The problem: Go to the line that includes "Instruction: Select the Paint brush tool" and retype it, then every line after it to the end of the data, adding nothing.

Records for the task:
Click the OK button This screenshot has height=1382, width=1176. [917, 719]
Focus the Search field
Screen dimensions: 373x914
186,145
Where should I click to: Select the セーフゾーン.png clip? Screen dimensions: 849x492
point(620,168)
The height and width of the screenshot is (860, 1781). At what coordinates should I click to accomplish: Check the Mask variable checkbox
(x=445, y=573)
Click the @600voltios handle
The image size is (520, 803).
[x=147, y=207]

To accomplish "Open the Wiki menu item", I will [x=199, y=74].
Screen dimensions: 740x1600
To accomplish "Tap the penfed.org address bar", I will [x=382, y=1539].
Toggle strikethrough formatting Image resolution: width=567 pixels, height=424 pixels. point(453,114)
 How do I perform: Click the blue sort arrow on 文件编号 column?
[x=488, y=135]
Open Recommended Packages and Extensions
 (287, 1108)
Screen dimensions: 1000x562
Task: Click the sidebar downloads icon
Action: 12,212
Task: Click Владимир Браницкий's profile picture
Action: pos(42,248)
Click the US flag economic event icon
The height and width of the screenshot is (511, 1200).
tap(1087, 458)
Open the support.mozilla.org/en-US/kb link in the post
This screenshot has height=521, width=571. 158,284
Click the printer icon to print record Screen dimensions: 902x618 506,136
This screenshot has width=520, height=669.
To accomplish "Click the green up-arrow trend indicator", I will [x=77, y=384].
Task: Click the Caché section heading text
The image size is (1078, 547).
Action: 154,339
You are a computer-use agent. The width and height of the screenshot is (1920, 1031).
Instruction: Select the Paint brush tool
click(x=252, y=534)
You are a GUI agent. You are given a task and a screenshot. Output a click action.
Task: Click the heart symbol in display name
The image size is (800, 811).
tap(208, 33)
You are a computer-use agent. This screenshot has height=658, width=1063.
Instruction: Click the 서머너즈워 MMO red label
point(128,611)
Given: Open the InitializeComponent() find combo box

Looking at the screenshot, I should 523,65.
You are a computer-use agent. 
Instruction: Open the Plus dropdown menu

Answer for this exercise:
Instruction: Select the Paint brush tool
click(x=252, y=534)
You are a GUI agent. You are given a task and a screenshot. Output a click action.
Task: Click the heart symbol in display name
The image size is (800, 811).
tap(208, 33)
You are a computer-use agent. This screenshot has height=658, width=1063.
Instruction: Click the 서머너즈워 MMO red label
point(128,611)
Given: Open the InitializeComponent() find combo box

Looking at the screenshot, I should 523,65.
You are a computer-use agent. 
Instruction: Open the Plus dropdown menu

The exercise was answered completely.